Please return every line below that contains the string "Islam".
★ ★ ★ ★ ★ ★ ★
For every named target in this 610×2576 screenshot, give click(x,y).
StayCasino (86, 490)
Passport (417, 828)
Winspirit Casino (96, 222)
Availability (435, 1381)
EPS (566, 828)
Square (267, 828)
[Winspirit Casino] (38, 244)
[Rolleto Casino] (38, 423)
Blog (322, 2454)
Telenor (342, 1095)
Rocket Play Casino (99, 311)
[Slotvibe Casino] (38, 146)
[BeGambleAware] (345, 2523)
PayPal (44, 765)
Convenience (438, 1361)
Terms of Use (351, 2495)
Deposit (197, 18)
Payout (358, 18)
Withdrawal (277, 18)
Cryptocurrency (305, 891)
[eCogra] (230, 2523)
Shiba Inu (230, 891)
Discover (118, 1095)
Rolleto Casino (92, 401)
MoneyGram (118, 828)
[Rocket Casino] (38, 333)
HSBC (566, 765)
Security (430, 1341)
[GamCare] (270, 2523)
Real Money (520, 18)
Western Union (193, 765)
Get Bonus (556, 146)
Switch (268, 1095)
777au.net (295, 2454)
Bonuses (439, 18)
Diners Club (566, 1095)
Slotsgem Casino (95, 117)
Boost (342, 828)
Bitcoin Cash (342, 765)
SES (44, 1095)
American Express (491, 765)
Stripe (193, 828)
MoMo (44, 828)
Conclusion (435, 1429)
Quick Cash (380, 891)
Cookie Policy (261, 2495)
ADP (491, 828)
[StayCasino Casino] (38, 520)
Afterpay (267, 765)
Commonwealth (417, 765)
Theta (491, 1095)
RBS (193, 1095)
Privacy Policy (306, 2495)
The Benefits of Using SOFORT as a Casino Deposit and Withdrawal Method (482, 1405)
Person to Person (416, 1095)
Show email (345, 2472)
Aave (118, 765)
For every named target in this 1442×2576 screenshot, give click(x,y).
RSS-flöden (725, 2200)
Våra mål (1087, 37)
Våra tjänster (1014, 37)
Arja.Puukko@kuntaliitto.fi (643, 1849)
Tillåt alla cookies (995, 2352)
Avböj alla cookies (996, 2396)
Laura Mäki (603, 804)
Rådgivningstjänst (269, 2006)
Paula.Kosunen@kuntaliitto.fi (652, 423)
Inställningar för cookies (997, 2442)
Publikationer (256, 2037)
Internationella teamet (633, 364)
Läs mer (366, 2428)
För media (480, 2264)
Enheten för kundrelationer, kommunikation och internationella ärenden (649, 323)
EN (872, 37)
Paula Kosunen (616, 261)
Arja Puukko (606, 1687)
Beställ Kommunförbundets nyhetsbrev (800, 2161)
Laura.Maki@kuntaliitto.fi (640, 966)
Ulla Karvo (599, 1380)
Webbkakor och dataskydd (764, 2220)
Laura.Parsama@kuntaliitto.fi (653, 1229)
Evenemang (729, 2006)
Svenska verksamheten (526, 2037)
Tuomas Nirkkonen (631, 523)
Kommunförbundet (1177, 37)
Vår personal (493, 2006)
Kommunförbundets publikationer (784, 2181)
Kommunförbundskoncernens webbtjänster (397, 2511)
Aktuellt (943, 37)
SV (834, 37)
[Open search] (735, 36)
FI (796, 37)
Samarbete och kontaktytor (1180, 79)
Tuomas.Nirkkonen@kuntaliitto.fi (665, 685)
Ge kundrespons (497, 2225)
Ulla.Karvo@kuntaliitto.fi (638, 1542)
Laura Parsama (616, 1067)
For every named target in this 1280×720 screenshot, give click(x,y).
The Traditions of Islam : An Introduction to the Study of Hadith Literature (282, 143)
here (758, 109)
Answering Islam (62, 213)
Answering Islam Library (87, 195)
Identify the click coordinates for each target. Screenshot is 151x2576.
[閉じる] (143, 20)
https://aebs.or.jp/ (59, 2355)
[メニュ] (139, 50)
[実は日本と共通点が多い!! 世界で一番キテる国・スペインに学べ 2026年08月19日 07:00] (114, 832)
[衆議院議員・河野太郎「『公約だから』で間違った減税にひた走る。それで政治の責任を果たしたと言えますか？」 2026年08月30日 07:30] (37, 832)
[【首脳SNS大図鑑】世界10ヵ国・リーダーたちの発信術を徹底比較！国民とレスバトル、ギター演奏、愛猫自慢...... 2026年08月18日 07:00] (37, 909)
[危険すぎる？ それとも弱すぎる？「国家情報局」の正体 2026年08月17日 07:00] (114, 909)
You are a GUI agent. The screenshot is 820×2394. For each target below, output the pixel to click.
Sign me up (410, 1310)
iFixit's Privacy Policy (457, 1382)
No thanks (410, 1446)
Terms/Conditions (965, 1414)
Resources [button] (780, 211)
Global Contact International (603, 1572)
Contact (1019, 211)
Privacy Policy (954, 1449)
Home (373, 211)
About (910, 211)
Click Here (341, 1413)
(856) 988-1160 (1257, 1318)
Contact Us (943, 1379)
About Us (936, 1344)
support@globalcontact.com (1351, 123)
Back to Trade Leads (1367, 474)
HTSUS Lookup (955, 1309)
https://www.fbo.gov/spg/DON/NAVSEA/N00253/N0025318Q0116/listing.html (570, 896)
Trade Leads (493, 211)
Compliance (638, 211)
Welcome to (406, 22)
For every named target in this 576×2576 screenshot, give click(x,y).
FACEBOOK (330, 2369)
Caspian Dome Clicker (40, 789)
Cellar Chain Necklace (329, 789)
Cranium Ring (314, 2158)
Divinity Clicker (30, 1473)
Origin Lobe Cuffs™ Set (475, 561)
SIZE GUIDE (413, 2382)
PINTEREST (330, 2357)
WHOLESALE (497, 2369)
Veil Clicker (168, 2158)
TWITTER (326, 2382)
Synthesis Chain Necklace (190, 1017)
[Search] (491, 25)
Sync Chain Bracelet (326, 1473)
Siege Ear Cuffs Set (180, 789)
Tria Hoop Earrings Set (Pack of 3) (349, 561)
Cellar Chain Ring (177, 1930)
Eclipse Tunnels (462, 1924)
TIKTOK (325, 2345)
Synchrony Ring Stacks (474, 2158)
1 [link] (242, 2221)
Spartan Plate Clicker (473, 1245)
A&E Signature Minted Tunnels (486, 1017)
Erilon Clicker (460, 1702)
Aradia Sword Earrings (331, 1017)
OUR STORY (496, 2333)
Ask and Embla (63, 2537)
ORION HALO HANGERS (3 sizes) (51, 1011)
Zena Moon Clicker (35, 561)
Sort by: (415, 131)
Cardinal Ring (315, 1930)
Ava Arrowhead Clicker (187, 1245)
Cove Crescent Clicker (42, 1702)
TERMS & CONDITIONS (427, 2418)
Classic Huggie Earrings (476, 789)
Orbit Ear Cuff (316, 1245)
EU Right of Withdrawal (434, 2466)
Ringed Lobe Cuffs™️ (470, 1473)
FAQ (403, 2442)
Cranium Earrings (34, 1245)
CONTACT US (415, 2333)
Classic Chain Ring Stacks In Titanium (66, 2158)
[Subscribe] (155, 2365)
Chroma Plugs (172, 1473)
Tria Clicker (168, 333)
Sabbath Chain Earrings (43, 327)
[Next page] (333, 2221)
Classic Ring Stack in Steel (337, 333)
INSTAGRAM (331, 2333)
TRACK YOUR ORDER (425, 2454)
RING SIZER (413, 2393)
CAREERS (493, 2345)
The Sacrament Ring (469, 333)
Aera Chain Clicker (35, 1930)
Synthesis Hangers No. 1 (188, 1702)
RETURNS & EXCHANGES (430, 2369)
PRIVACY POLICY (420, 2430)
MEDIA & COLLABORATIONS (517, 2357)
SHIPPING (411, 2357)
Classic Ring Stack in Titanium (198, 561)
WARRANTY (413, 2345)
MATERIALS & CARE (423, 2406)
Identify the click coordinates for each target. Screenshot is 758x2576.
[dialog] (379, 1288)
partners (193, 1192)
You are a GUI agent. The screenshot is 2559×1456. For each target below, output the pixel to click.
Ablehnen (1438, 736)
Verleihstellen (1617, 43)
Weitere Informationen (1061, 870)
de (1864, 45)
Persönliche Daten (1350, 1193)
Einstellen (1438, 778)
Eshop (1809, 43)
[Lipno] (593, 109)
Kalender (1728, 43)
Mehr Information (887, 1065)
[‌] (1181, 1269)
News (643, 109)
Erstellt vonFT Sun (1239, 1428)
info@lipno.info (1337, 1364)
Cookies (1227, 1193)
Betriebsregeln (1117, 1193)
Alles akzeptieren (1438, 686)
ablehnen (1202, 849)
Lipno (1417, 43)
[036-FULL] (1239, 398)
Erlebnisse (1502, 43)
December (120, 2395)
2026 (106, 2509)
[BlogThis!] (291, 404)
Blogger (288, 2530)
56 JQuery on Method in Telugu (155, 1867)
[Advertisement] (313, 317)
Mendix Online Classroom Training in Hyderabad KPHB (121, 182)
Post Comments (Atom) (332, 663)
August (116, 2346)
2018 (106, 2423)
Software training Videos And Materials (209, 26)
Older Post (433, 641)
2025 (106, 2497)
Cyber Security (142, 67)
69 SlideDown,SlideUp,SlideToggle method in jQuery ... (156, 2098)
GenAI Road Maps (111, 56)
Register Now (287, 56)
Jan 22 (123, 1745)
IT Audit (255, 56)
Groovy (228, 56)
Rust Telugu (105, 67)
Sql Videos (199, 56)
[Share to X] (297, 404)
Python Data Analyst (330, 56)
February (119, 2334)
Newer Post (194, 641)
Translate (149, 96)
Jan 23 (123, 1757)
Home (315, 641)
★ ★ ★ ★ ★ ★ ★
**SOLUTION TO THIS TASK:**
The Traditions of Islam : An Introduction to the Study of Hadith Literature (282, 143)
Answering Islam (62, 213)
Answering Islam Library (87, 195)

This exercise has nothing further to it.